I lay in the back, panting, my pants still undone, my underwear strangely bunched.

“Bren, stop slacking,” Saxon said, his smile wide with triumph. “We’re gonna miss practice. Put your pants on.”

I zipped up and righted myself before climbing next to him, feeling a little woozy. What had just happened? When I was with Saxon, I felt like it was always a challenge, a clawing, drag-out fight. Even my orgasm felt a little like something he’d won somehow.

He seemed completely happy about the whole thing. He even whistled. It wasn’t until he looked over at me that his face fell.

“Bren, you’re killing me. Didn’t you come?” He was clearly irritated.

“I did.” I wanted to put the emphasis on the ‘I,’ but that seemed kind of ridiculous.

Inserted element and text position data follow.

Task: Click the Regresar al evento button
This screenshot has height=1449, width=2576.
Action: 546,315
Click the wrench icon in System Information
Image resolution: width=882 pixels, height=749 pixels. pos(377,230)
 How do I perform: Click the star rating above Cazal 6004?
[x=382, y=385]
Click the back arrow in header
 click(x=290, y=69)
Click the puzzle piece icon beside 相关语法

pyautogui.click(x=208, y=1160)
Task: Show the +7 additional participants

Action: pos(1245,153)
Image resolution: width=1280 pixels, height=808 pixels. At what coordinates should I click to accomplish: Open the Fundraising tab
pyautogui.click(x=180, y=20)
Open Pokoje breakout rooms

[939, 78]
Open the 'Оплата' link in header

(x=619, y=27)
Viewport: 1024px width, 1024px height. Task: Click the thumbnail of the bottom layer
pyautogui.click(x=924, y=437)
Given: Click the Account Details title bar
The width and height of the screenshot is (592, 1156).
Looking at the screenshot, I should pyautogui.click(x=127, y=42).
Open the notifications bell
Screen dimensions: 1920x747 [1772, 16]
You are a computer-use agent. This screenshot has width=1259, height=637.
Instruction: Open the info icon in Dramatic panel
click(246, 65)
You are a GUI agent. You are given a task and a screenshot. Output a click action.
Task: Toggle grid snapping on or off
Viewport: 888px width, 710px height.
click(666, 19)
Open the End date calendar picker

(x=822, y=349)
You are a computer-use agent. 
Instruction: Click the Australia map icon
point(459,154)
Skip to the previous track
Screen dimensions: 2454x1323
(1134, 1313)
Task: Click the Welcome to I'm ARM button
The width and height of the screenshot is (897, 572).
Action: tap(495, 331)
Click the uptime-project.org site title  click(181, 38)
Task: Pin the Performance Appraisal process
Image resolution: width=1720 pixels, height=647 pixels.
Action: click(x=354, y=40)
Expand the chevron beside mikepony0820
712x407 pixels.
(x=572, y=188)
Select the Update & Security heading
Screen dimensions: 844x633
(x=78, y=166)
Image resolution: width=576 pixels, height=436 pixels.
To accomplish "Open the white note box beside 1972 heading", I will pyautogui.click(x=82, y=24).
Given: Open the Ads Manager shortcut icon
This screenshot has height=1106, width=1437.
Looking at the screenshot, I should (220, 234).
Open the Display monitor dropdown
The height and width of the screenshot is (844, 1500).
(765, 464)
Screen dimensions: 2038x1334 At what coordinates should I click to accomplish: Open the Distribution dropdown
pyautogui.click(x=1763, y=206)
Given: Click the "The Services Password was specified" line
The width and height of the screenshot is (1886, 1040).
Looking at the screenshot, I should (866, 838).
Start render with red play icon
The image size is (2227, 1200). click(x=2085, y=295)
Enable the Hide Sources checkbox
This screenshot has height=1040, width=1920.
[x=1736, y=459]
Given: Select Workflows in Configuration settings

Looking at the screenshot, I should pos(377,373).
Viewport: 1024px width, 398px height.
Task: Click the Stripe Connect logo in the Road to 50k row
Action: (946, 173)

“What’s your deal, then?” he asked. “That was nice of me. I did it for you.”

I took a deep breath, but I can’t say if I chickened out or not. How was I supposed to answer that?

“It was nice. That I came,” I said haltingly.

“I guess it’s just weird to have all three of us here?” he asked nastily. He had screeched into the parking lot.

“Jake?” I took a deep breath, but my head spun more. “Fat chance. He’s with someone else.”

“I can guarantee you, he doesn’t want to be,” Saxon growled. He banged his fists on the steering wheel.

“How can you be so sure?” I was excited that he’d even given me that glimmer of hope. I had my theories, but I wanted to hear what Saxon had to say.